What you need to do: Reproduce the items below word for word, starting from their first line and ending with the line that contains "click(428, 83)", with both of those lines included. Leave the pictures out of your answer.

Provided data:

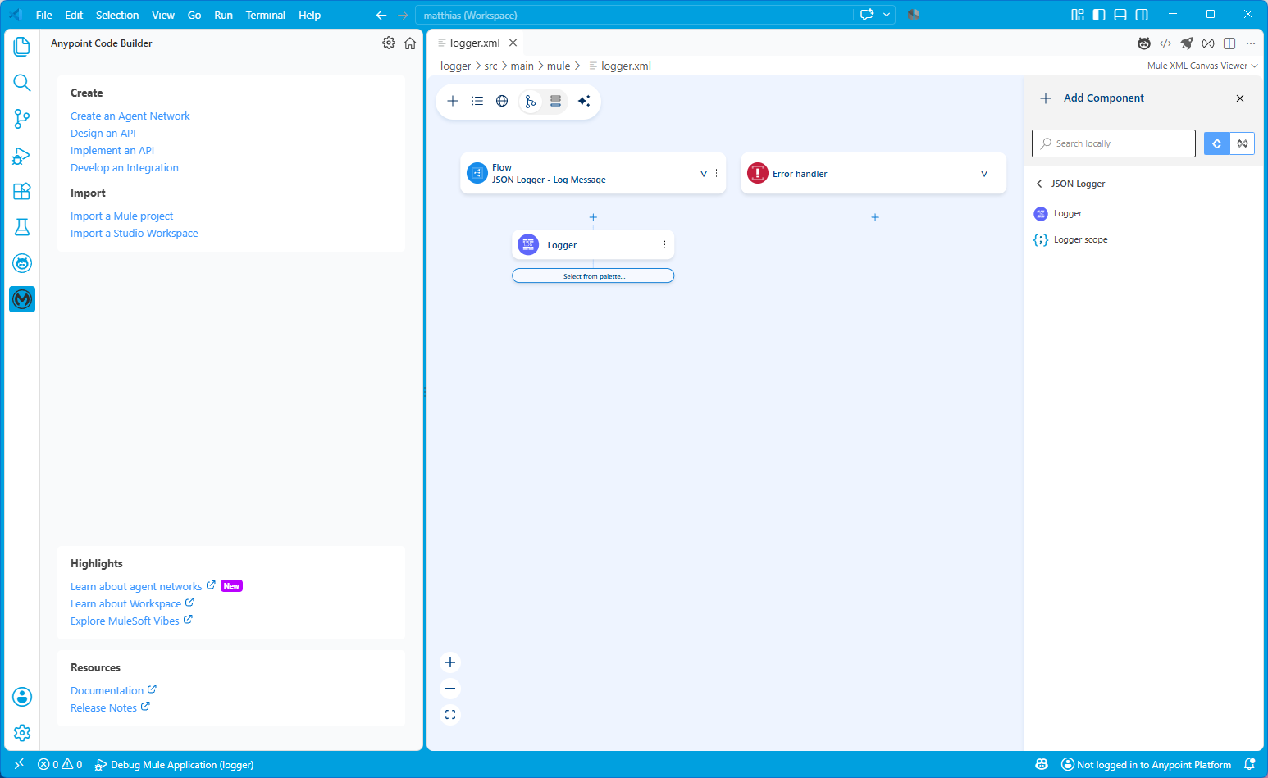Screen dimensions: 1268x778
Task: Toggle the flow tree view mode
Action: pyautogui.click(x=531, y=101)
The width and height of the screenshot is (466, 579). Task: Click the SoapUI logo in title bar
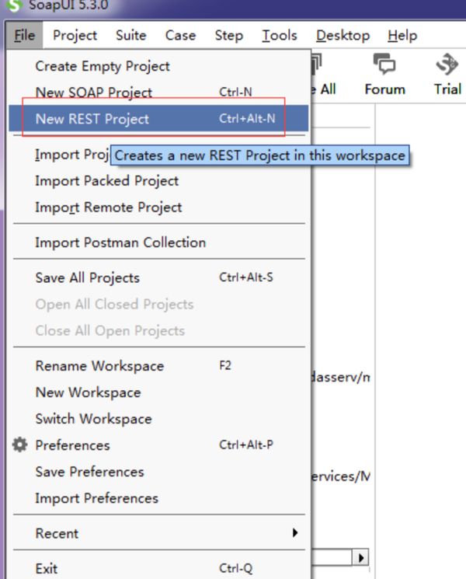click(x=14, y=5)
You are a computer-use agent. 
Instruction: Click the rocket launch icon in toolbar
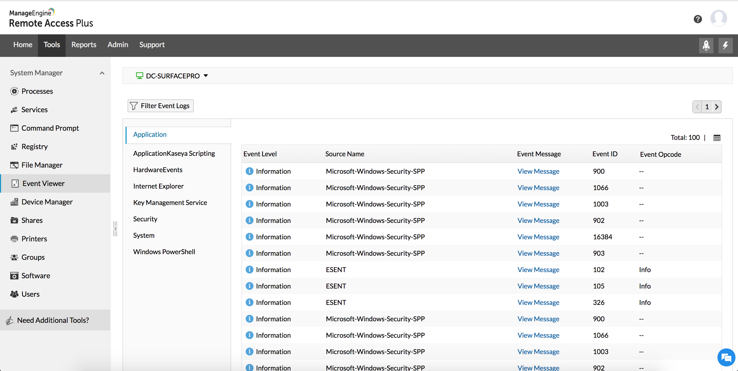[706, 45]
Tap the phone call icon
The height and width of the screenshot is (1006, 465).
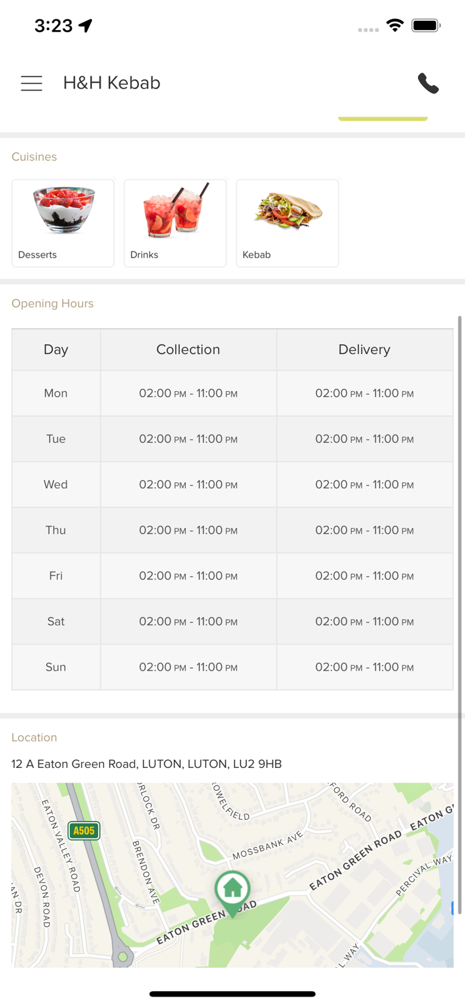click(428, 83)
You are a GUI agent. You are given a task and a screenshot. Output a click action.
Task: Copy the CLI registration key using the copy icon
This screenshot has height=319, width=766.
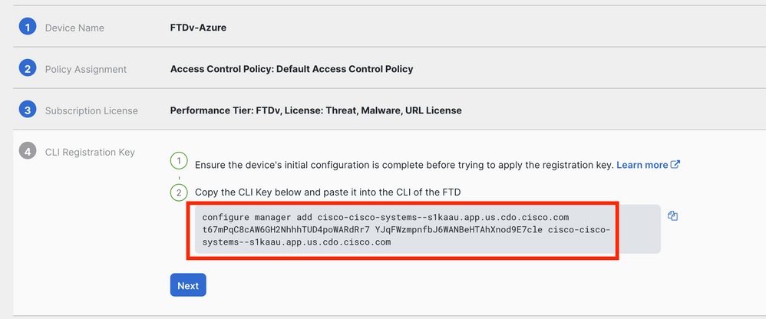[x=672, y=216]
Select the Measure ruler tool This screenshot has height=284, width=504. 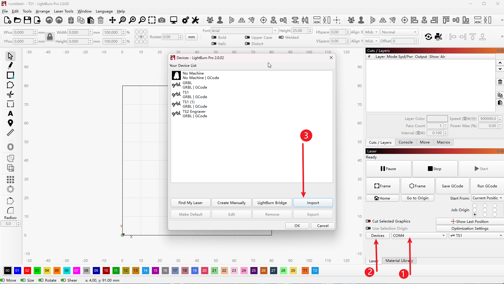[x=10, y=132]
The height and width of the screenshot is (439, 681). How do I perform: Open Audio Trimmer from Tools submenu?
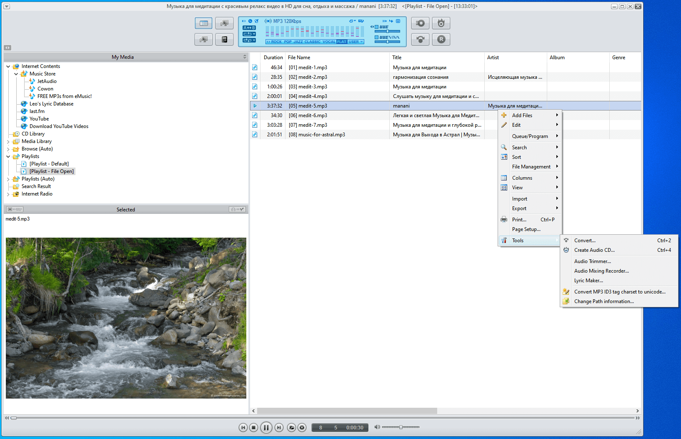tap(592, 261)
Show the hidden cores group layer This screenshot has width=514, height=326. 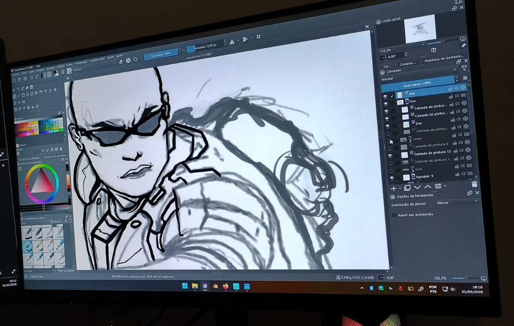[389, 141]
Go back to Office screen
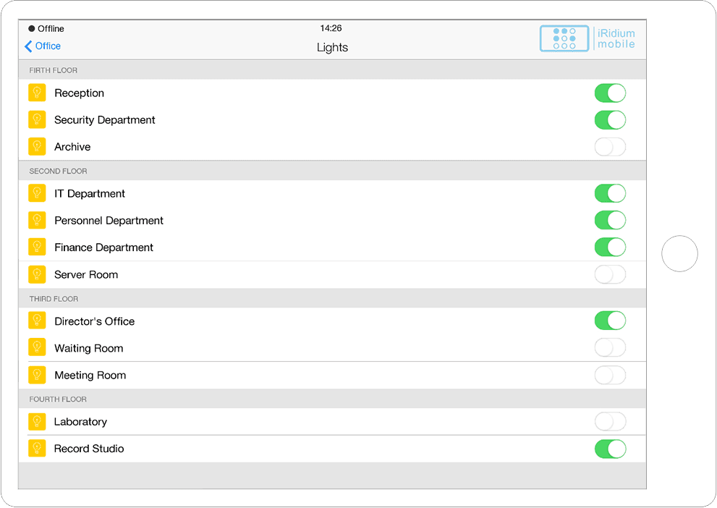The height and width of the screenshot is (508, 717). pos(43,46)
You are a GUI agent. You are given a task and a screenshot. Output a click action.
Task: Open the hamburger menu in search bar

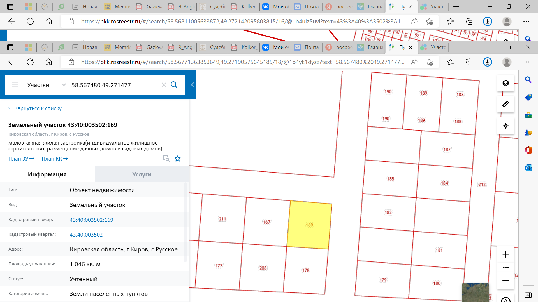click(15, 85)
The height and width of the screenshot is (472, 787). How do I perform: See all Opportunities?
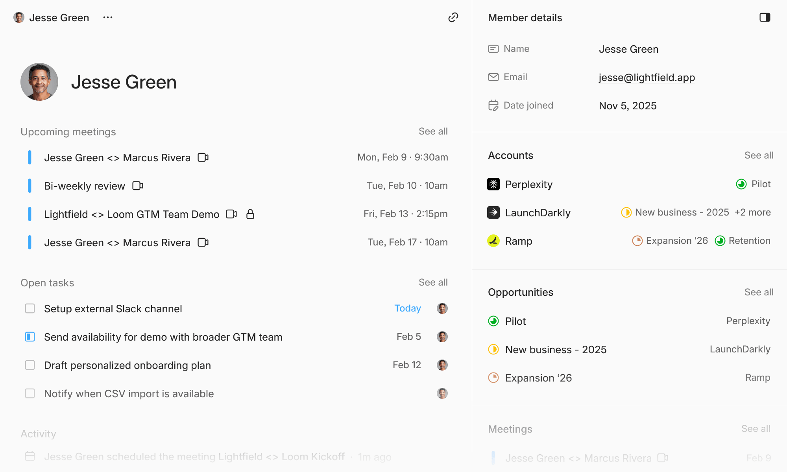pyautogui.click(x=759, y=292)
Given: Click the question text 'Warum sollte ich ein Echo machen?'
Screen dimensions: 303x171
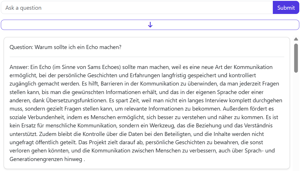Looking at the screenshot, I should coord(78,47).
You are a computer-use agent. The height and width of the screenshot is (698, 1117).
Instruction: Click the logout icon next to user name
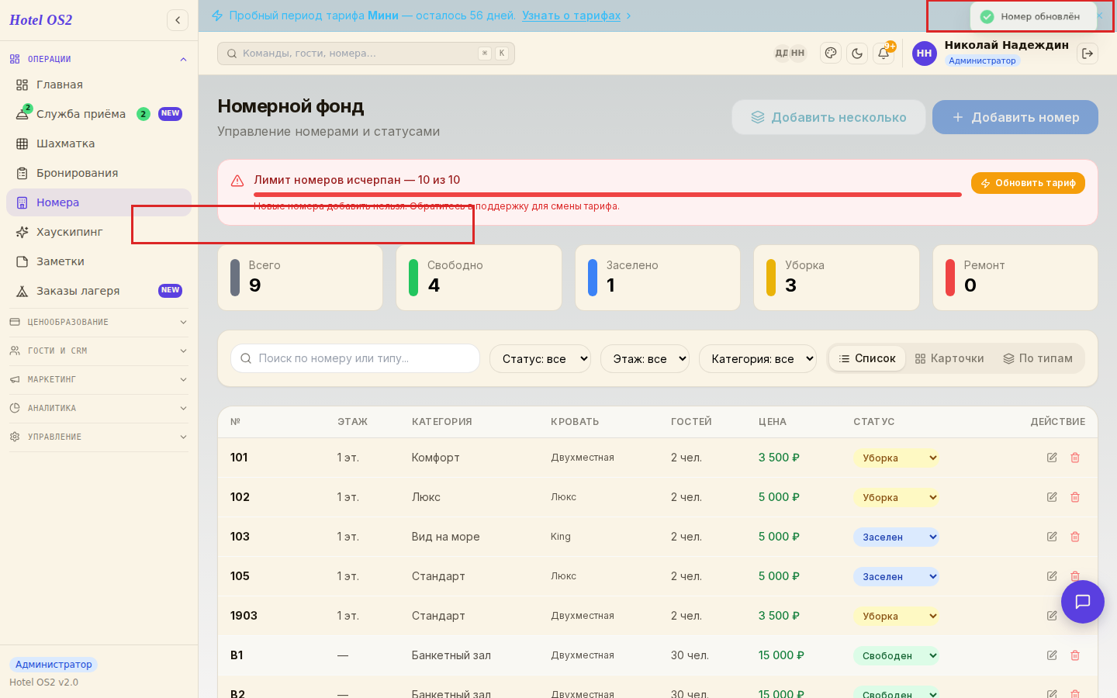coord(1088,54)
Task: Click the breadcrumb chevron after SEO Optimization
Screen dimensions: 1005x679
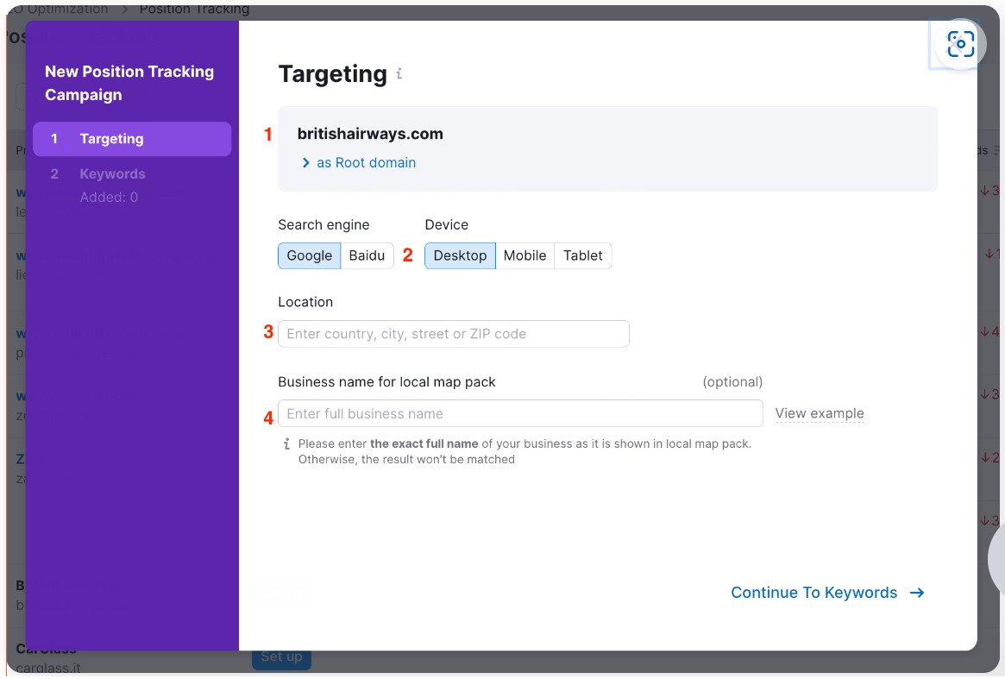Action: coord(122,9)
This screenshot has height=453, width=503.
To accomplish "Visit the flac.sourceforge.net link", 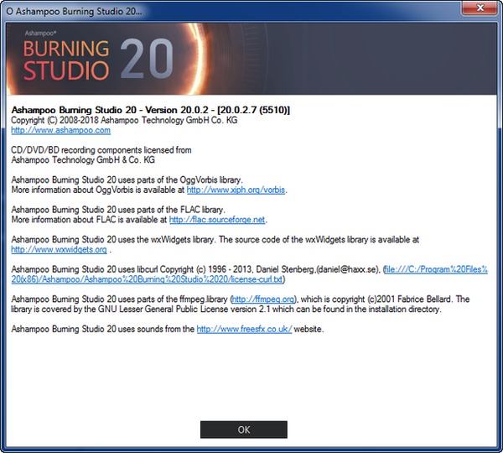I will click(x=216, y=220).
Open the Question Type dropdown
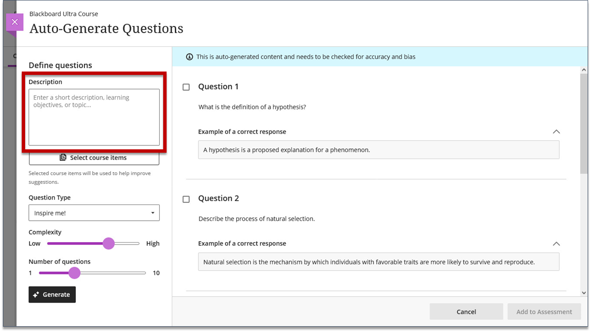The width and height of the screenshot is (591, 332). point(94,213)
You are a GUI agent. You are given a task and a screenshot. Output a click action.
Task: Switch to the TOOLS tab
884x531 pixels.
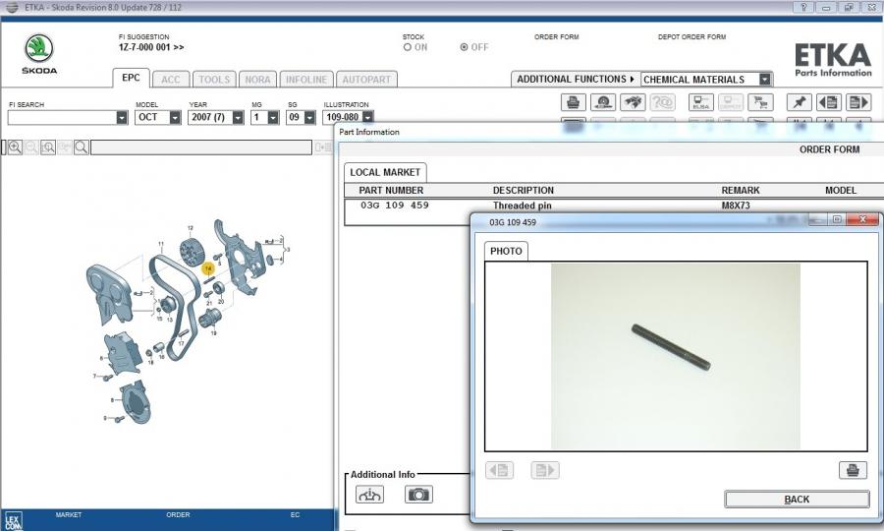(x=213, y=80)
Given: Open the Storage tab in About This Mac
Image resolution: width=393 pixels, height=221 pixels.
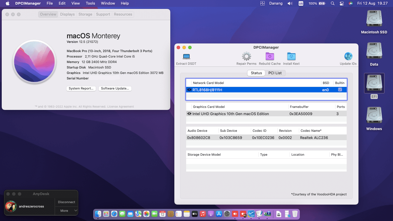Looking at the screenshot, I should 85,14.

Response below:
Screen dimensions: 1268x778
Task: Toggle the flow tree view mode
Action: pyautogui.click(x=531, y=101)
The width and height of the screenshot is (466, 579). Task: Click the SoapUI logo in title bar
click(x=14, y=5)
You are a computer-use agent. 
Instruction: Click the rocket launch icon in toolbar
[706, 45]
Tap the phone call icon
The height and width of the screenshot is (1006, 465).
click(428, 83)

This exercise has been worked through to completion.